Quote the material below word for word, from the line with "Task: Switch off oven G toggle" through the end.

## START

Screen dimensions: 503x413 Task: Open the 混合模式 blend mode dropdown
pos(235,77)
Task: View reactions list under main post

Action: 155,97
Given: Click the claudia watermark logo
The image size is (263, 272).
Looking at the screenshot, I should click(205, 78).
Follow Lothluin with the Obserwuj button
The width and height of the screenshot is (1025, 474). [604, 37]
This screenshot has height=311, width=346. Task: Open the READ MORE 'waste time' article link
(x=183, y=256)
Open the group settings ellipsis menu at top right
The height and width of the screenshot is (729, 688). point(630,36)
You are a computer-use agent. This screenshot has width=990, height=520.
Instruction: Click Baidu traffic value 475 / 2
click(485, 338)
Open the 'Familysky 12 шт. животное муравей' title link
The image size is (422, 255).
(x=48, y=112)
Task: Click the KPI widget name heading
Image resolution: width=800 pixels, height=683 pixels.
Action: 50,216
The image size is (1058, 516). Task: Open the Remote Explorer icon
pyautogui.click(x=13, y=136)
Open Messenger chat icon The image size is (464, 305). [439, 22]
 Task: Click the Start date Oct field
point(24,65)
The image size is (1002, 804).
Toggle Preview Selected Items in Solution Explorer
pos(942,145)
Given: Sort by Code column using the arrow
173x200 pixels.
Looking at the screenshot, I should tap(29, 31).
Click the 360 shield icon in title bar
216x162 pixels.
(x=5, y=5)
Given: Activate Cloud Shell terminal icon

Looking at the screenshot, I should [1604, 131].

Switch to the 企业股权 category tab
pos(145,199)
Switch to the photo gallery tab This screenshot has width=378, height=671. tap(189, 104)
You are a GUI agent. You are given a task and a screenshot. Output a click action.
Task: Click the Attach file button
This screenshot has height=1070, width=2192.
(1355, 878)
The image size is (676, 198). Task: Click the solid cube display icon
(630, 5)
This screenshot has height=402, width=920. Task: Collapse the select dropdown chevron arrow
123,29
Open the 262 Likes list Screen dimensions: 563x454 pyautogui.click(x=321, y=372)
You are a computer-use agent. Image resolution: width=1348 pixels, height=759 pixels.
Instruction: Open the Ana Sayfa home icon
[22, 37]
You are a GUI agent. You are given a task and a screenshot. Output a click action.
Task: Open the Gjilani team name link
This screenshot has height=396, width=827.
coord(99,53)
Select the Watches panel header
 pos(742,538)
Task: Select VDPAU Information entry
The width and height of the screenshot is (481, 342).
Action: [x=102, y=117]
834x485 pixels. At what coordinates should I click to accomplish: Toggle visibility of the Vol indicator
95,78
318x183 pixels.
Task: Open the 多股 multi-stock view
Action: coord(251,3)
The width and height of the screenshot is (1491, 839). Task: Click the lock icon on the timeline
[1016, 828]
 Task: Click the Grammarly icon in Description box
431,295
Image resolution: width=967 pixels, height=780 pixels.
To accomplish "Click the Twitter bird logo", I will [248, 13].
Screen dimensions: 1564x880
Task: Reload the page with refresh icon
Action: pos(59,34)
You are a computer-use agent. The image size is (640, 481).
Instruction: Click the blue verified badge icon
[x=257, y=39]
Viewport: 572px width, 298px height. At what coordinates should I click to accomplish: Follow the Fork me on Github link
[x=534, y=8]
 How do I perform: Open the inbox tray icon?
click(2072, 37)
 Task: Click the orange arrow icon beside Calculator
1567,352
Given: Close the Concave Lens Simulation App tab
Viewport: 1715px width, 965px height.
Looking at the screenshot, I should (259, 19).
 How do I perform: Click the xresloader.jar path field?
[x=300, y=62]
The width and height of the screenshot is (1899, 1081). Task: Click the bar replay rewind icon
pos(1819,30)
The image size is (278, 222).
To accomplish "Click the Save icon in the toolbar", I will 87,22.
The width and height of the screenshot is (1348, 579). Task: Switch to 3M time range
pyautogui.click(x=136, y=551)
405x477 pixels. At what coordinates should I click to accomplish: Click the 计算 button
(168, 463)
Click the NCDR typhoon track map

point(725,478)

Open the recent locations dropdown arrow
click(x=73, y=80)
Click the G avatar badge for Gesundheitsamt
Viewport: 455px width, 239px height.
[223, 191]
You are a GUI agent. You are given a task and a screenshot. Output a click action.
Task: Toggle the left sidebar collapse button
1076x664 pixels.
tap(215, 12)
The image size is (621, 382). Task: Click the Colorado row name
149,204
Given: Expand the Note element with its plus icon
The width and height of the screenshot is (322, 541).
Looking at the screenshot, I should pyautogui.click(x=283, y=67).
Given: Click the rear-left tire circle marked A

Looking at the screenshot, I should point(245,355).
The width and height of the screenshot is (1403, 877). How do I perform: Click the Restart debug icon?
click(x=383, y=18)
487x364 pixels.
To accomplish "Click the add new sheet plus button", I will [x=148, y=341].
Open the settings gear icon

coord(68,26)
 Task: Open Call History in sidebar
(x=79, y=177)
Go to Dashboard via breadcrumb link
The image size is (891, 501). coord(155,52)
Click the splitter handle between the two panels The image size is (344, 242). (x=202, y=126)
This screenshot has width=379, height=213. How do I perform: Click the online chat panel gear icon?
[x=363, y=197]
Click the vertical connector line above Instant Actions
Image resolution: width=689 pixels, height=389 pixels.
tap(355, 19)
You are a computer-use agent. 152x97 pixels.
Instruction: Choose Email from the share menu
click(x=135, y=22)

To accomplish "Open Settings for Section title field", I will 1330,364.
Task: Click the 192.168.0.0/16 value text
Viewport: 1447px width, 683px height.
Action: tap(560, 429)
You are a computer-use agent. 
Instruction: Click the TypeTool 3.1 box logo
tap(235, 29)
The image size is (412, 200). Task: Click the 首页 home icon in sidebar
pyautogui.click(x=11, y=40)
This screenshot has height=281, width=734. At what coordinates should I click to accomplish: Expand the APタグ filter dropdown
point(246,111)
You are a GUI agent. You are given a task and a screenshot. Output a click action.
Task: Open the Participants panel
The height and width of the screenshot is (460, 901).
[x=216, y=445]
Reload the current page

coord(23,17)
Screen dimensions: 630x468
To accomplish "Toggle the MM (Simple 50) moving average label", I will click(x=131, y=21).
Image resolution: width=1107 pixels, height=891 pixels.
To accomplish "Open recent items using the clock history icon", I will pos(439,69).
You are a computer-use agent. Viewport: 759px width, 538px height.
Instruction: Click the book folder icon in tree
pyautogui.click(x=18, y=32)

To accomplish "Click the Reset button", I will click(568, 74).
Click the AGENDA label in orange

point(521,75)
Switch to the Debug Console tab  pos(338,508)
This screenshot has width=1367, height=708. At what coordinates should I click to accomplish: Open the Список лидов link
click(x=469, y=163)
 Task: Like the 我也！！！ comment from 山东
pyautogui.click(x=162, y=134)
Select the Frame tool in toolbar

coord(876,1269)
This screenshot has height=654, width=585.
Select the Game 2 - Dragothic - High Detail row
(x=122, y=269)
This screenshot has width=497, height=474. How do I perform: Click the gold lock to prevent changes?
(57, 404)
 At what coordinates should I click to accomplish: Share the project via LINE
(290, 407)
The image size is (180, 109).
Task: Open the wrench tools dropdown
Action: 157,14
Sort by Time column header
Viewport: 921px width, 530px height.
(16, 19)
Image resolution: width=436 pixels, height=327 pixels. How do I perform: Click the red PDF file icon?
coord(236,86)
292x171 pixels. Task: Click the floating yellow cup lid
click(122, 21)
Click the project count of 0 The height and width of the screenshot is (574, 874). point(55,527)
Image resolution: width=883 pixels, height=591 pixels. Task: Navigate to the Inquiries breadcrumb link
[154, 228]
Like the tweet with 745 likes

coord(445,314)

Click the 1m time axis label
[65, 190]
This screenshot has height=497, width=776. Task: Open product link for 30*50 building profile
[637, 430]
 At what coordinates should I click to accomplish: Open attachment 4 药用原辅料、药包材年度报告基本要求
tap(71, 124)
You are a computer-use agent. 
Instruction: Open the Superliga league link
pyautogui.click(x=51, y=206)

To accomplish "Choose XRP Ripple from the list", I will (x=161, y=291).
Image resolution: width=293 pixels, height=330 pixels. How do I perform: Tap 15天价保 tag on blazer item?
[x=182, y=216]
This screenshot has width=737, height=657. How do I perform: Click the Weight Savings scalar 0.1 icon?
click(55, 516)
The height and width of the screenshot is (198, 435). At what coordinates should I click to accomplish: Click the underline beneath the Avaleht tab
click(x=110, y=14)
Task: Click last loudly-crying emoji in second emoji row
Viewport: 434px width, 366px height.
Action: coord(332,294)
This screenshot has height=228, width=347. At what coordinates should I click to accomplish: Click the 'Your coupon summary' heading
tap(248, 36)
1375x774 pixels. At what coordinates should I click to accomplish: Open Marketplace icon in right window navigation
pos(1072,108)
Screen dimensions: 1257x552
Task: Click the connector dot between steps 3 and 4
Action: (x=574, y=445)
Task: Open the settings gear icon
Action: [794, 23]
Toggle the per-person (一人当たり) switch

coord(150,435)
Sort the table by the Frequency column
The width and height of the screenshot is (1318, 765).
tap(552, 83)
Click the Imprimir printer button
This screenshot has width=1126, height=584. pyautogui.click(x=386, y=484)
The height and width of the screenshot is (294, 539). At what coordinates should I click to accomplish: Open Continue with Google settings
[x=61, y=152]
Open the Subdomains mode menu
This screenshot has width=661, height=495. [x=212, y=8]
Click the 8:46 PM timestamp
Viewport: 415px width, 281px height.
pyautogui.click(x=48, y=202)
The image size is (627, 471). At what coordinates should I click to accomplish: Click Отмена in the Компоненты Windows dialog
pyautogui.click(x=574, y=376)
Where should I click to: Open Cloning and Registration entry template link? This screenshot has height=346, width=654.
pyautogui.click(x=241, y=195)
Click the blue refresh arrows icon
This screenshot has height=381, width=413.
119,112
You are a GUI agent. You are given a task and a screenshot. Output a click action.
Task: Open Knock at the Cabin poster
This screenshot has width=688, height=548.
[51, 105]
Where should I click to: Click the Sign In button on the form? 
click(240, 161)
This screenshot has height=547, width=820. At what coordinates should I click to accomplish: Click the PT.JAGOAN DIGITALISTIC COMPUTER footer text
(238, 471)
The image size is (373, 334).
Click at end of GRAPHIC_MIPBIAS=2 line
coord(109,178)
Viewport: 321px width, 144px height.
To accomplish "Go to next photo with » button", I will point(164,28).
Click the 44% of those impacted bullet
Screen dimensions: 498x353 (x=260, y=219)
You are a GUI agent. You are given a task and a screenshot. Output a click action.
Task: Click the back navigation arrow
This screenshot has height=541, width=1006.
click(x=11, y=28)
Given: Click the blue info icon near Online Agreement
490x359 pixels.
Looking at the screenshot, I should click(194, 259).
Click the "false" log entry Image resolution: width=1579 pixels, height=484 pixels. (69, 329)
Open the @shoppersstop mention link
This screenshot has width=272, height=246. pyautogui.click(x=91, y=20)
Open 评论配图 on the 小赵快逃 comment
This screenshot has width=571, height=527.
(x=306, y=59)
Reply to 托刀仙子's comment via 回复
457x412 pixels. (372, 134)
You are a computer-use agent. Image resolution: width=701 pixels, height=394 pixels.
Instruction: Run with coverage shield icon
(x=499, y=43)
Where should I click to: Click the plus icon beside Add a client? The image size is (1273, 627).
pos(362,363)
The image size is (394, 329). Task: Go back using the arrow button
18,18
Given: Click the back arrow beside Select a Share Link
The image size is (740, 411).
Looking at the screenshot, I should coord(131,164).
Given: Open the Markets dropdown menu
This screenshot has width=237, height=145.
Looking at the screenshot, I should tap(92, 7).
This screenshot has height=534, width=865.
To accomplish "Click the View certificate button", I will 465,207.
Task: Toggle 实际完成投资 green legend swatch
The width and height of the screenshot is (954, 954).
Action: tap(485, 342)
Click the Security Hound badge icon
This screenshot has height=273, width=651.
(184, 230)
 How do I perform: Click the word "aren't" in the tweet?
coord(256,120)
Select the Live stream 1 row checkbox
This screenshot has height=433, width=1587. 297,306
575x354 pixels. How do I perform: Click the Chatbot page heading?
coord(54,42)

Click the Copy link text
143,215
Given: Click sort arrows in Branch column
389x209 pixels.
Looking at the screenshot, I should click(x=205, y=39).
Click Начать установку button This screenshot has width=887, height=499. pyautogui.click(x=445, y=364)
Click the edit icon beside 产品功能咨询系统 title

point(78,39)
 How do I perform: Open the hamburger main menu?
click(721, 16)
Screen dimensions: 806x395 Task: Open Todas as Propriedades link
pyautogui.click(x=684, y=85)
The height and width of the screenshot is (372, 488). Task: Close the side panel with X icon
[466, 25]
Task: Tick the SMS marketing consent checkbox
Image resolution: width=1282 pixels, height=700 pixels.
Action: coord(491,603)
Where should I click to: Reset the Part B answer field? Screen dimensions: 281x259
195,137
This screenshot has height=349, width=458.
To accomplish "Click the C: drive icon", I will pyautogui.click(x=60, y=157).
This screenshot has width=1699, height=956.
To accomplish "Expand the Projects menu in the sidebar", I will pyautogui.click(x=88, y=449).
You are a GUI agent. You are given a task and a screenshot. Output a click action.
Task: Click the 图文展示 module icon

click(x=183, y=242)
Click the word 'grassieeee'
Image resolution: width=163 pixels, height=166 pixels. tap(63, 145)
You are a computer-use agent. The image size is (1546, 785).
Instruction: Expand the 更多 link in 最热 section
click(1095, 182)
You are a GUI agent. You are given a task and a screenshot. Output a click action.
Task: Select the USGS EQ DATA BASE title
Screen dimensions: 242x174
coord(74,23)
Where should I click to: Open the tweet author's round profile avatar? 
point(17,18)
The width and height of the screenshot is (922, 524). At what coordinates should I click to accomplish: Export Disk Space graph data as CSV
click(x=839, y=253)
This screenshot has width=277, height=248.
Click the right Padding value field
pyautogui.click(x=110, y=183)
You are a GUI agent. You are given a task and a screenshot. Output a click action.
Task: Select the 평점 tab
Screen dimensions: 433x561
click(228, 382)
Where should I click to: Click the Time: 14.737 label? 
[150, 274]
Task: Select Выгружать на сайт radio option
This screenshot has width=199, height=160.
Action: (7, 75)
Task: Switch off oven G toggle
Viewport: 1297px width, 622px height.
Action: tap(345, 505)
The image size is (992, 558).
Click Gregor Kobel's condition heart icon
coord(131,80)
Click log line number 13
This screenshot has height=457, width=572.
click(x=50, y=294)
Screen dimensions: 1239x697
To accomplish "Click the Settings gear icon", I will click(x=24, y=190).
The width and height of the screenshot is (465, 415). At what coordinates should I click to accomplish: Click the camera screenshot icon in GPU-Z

## END

* **Exercise response**:
Task: Switch off oven G toggle
Viewport: 1297px width, 622px height.
Action: tap(345, 505)
The image size is (992, 558).
Click Gregor Kobel's condition heart icon
coord(131,80)
Click log line number 13
This screenshot has height=457, width=572.
click(x=50, y=294)
Screen dimensions: 1239x697
To accomplish "Click the Settings gear icon", I will click(x=24, y=190).
The width and height of the screenshot is (465, 415). At what coordinates should I click to accomplish: Click the camera screenshot icon in GPU-Z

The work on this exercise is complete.